Wir versuchen, uns noch breiter aufzustellen und eine regelmäßige Struktur zu etablieren. Wir wollen auch handlungsfähig sein, wenn die Mobilisierung vorbei ist und proaktiv arbeiten. Wir sind da aber noch ganz am Anfang. Wir bleiben in der nächsten Woche bei dem Motto „Nehmt Platz“ und laden wieder auf den Robert-Brauner-Platz ein. Besucher sollen nach Möglichkeit Picknickkörbe mitbringen. Für uns ist das gemeinsame Essen kulturübergreifend und kommunikativ.
Sie sind seit 2017 im Kreisvorstand der Grünen. Was sind Ihre parteipolitischen Ziele?

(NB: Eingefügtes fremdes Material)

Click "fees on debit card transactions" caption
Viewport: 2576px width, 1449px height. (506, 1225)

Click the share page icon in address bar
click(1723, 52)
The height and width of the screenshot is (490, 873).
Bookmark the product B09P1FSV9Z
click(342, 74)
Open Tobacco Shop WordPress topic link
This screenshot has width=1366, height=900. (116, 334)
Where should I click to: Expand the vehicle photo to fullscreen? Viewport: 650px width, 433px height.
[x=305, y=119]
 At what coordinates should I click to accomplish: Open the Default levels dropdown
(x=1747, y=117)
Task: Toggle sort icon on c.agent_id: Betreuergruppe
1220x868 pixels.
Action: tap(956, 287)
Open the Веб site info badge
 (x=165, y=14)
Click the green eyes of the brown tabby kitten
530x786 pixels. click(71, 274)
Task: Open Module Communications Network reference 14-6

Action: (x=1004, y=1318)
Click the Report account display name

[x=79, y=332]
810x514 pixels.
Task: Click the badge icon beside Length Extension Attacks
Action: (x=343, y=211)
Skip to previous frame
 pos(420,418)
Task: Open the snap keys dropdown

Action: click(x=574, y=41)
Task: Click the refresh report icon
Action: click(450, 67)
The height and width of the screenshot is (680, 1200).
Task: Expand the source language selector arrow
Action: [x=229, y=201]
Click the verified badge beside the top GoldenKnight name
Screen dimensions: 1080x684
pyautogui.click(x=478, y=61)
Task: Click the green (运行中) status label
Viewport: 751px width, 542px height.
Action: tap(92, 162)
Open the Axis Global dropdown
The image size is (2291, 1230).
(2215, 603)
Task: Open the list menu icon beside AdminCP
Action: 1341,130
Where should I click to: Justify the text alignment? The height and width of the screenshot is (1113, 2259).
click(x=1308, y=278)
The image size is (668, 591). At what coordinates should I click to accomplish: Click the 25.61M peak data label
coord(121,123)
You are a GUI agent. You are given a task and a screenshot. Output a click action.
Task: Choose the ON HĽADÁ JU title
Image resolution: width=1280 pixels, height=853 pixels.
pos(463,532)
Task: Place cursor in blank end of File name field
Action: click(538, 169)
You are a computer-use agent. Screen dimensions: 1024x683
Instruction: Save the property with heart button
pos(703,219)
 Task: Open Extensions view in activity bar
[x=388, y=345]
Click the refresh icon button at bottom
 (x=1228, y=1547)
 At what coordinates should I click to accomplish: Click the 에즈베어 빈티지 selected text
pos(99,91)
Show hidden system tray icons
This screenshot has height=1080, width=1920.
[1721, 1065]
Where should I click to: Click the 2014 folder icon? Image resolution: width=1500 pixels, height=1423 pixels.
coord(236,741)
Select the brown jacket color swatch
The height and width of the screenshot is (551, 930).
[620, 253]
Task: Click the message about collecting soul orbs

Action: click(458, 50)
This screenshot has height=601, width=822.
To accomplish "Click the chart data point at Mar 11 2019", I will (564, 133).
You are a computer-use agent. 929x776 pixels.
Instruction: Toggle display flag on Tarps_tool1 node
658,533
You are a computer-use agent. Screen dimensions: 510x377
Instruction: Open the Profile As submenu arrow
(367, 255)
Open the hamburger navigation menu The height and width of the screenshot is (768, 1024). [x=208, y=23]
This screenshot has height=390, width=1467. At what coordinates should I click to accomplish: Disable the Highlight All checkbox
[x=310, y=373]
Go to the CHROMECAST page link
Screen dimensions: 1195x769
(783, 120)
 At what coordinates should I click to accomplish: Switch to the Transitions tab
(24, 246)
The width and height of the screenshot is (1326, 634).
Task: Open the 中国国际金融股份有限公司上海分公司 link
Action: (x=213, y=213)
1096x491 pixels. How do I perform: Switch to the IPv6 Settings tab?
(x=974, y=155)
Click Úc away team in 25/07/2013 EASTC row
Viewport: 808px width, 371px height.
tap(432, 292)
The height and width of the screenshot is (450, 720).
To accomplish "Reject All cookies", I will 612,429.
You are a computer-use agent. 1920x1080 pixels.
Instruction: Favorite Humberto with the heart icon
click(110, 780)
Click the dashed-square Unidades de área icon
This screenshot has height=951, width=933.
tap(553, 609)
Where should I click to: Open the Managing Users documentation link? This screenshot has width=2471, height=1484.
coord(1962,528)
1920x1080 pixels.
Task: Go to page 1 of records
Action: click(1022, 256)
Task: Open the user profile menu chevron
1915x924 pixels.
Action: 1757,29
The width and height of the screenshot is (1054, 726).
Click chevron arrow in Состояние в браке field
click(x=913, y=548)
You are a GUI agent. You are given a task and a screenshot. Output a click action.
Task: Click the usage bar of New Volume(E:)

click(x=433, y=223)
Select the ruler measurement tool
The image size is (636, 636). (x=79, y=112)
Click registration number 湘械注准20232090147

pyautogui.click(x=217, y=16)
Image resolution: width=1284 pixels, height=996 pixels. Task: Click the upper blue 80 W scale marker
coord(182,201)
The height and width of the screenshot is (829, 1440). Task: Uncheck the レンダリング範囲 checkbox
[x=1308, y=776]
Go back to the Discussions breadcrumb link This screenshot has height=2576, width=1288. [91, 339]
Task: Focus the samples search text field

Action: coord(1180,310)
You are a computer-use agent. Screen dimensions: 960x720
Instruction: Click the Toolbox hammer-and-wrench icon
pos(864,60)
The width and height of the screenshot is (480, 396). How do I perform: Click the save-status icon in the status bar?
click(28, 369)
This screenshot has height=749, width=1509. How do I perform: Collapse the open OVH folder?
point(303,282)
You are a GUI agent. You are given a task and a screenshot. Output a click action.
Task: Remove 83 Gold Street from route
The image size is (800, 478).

So etwas habe ich eigentlich nicht. Ich habe mich immer von Aufgabe zu Aufgabe treiben lassen. Währenddessen hatte ich immer das Gefühl, am richtigen Ort zu sein. Das war mit der Kandidatur für den Kreisvorstand auch so. Ich hatte das Gefühl, dass ich in eine Position gehe, die mir ausreichend Raum gibt, um meine Themen einzubringen. Gleichzeitig gibt es die Möglichkeit, dem Gehör zu verschaffen. Da fühle ich mich jetzt erstmal wohl.
Wäre es für Sie eine Option, Mitglied des Stadtrates zu werden?
Ich bin städtischer Mitarbeiter. Deswegen ist es juristisch nicht möglich, dafür zu kandidieren. Ich finde es wichtig, dass nicht jeder Mensch, der sich parteipolitisch organisiert, in der Fraktion mitarbeiten muss. Bei den Grünen gibt es die angestrebte Trennung von Amt und Mandat. In unseren kleinen Kreisverbänden können wir das nicht immer aufrechterhalten. Es ist wünschenswert, dass einzelne Personen nur Parteiarbeit machen. Man kann dadurch nochmal andere politische Akzente setzen. Die Partei muss auch in den gesellschaftlichen Diskurs gehen.